Thomas Smith, a husband from a previous marriage was not Choctaw,
but noted as Cherokee on her Dawes Card.
-From the interview it was stated that their marriage was very brief due to his cavalier lifestyle and he left shortly after their marriage.
-From the Dawes Card it is revealed that Tom Smith was around at least long enough for them to have had three children, who do appear on the card with her.
The children of Susan and Tom Smith are reflected on the Dawes Enrollment Card.
-From the interview it was stated that she married a Choctaw Indian, Israel Colbert.
-From the Dawes Card, it was revealed that she married Israel Colbert a man once enslaved by Sam Colbert. (Also both of his parents were enslaved by Choctaw Sam Colbert.)
Fathers and Father's Slave owners indicated.
Mothers and Mothers' Slave Owners indicated
The lesson learned from the case of Susan Colbert, is that we must rely on multiple sources of information to truly understand the story of an ancestor.
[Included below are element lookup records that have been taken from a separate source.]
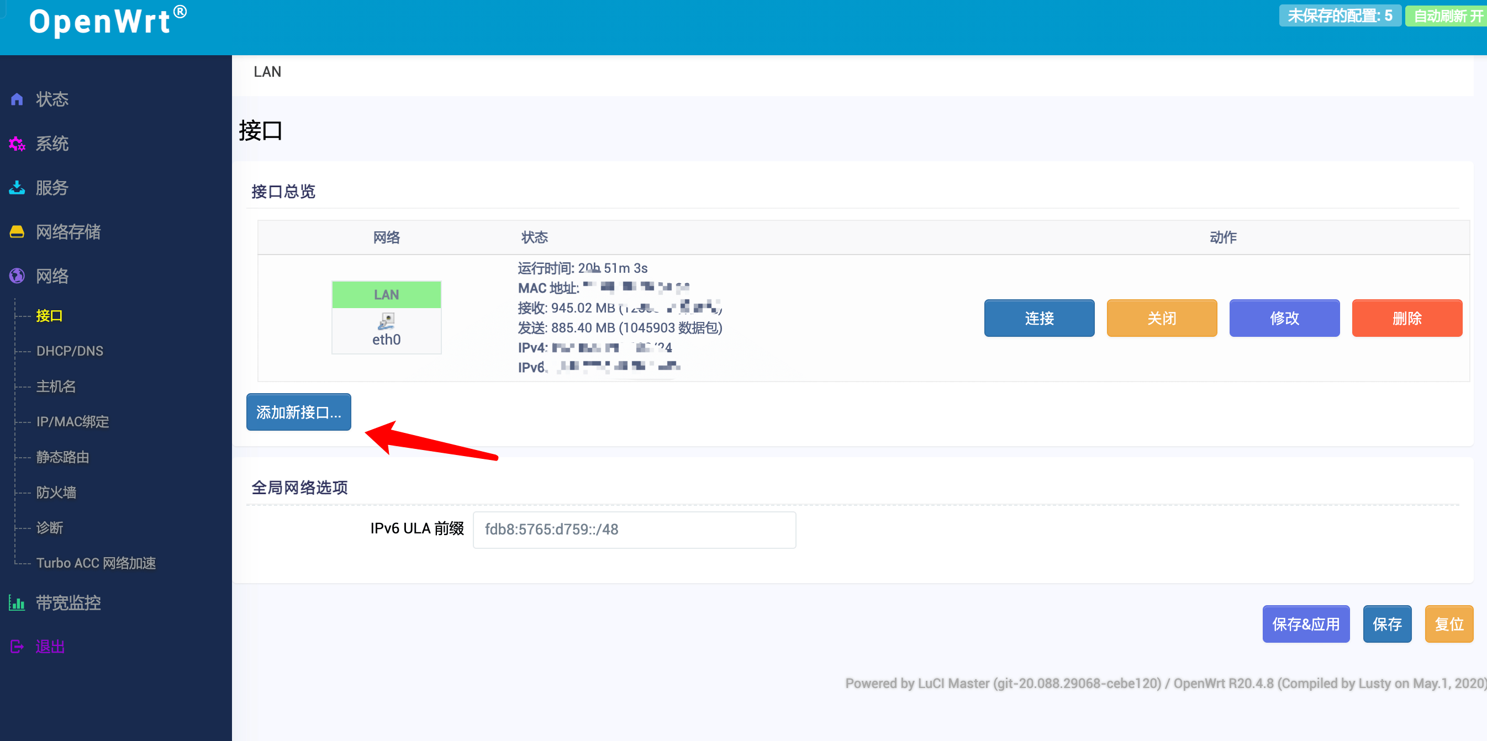Click the home icon beside 状态
The width and height of the screenshot is (1487, 741).
click(x=17, y=99)
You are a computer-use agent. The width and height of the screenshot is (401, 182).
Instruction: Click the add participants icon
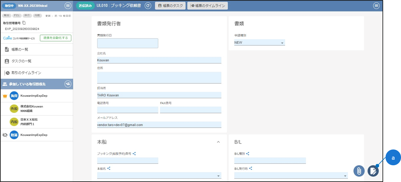(x=68, y=84)
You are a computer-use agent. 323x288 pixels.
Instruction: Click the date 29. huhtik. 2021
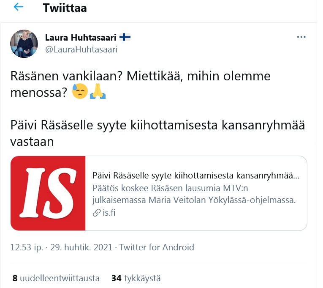(x=80, y=247)
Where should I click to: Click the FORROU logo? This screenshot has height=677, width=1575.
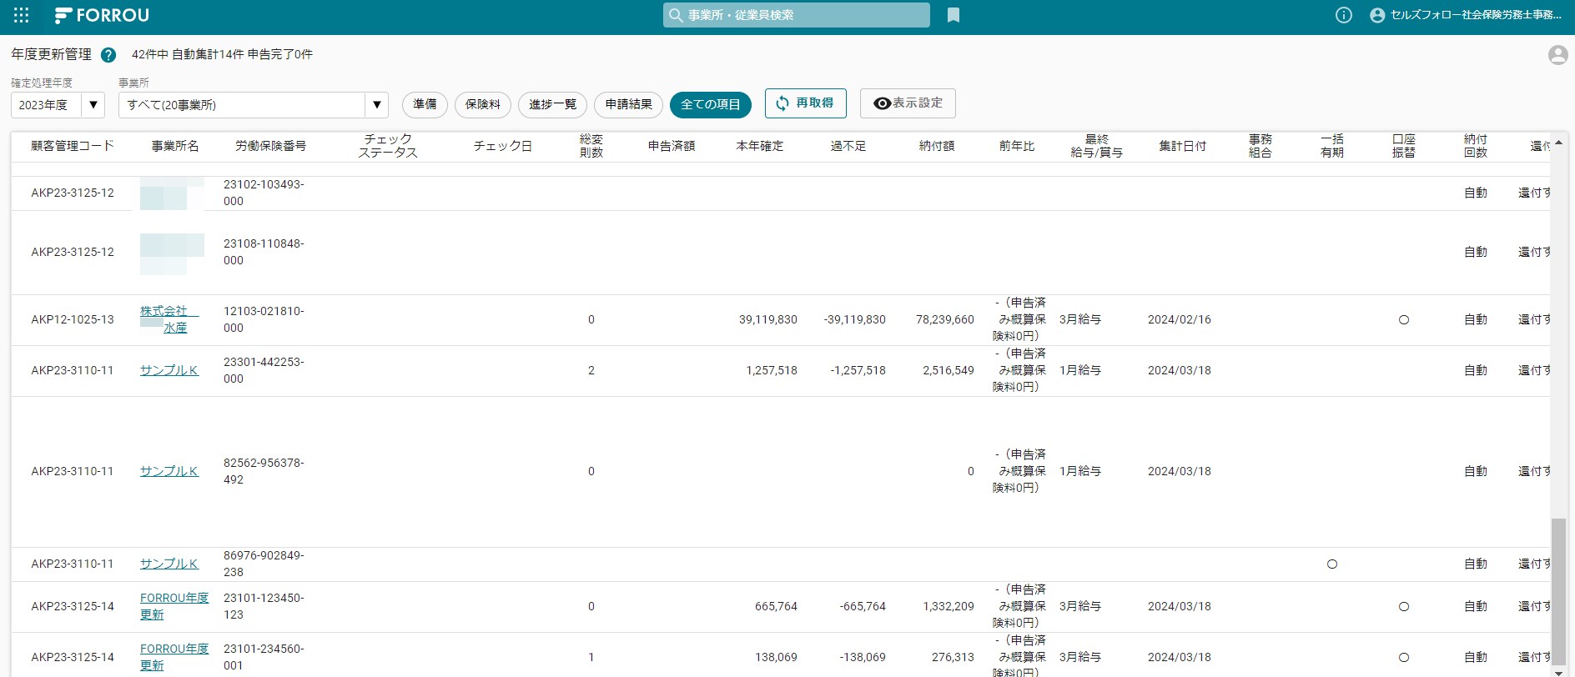pyautogui.click(x=102, y=15)
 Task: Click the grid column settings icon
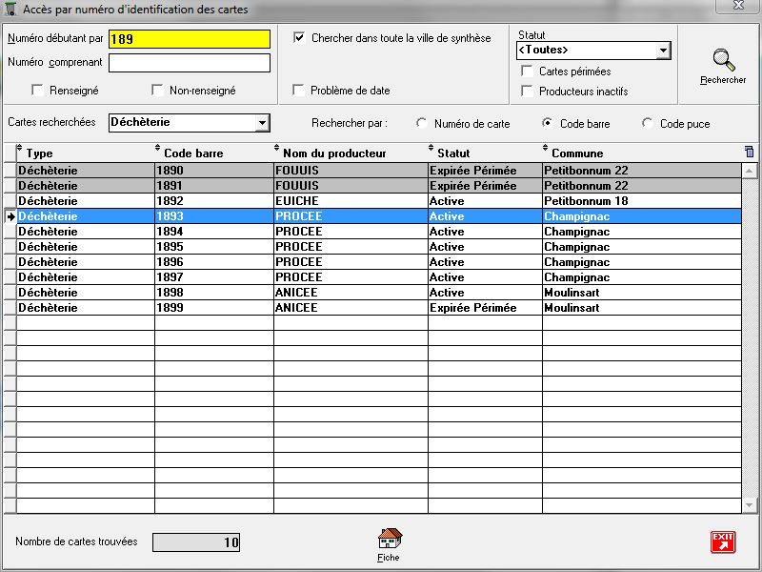[x=749, y=152]
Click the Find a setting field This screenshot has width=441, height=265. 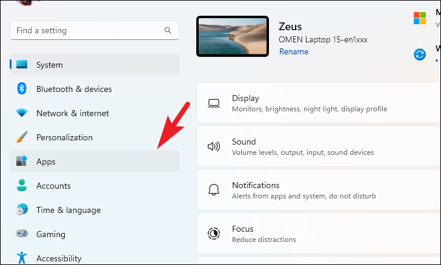(95, 30)
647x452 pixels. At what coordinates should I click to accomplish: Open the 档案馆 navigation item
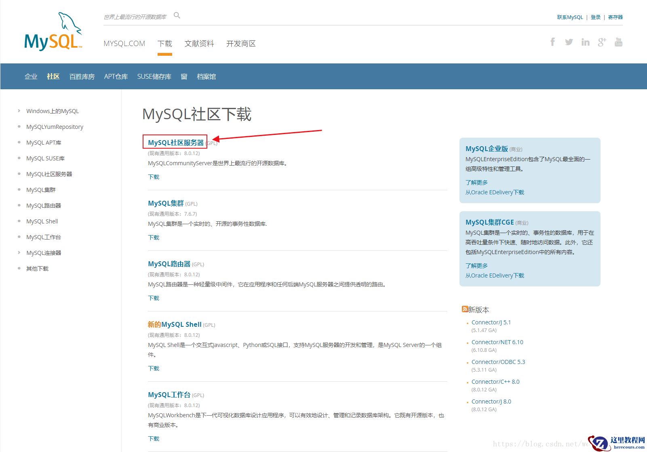click(206, 76)
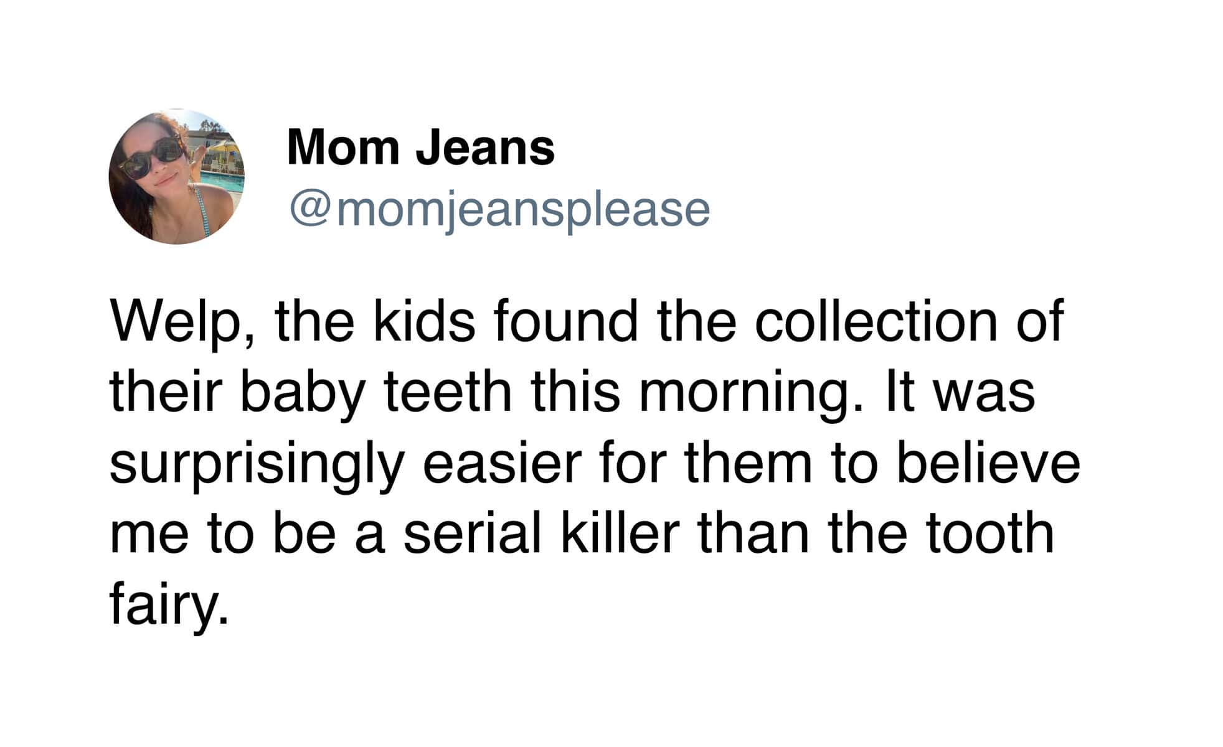Click the words "baby teeth" in the tweet

coord(374,392)
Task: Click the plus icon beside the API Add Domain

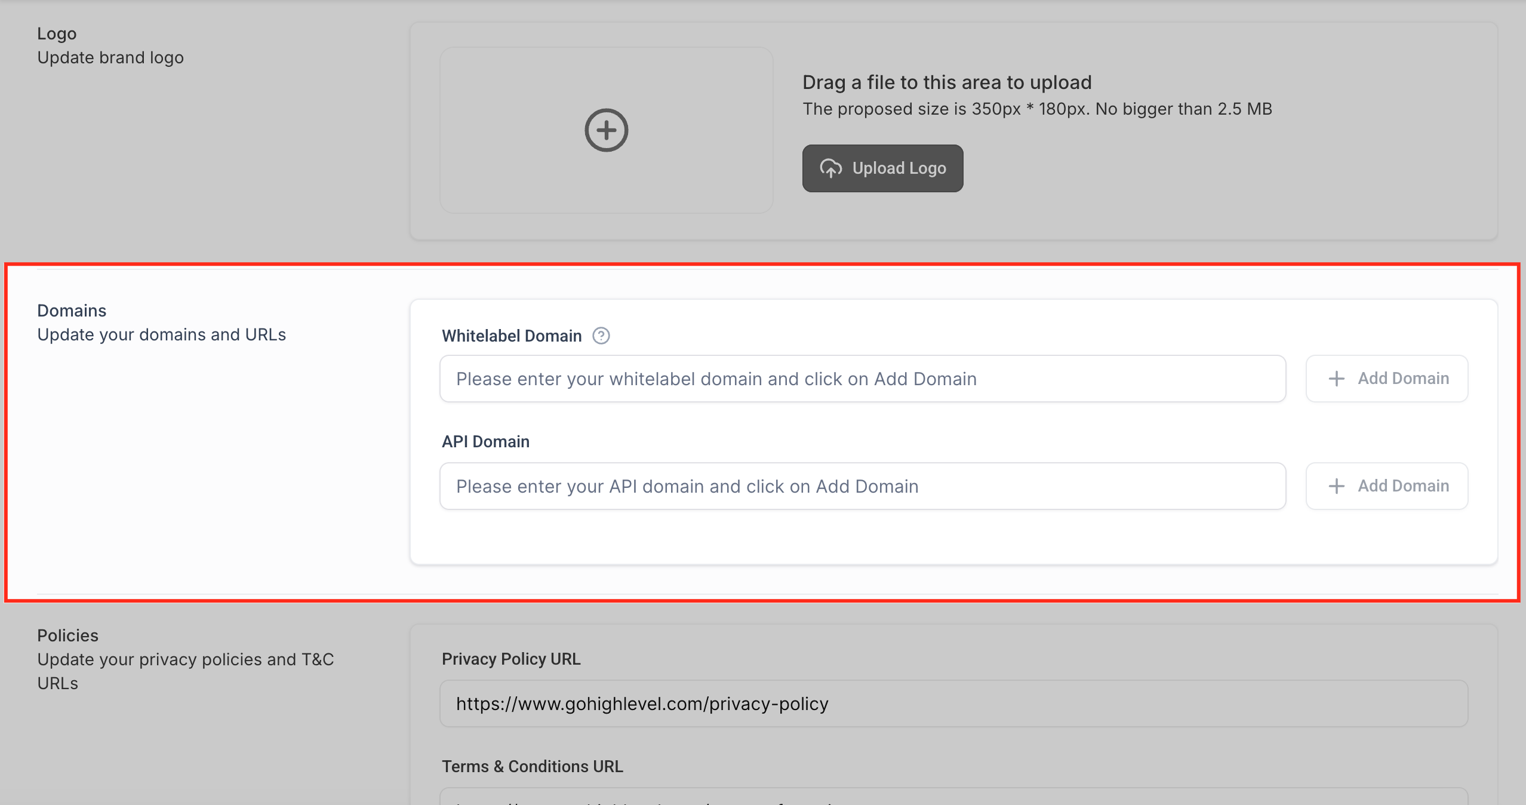Action: point(1336,486)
With Susan Colbert, she was interviewed in the 1930s and for some reason, her words were not produced, but merely her story was presented in the 3rd person. However, when one looks at the records produced 30 years earlier, a different story emerges about Susan Colber, her life, her husbands and her identity. She was not the daughter of a Cherokee, but the daughter of a Choctaw. Her first husband was not half Choctaw, but he was a Cherokee citizen.
Truly in order to explore the lives of one's ancestors, it is imperative that as many resources as possible are utilized to tell the story, and to tell it accurately.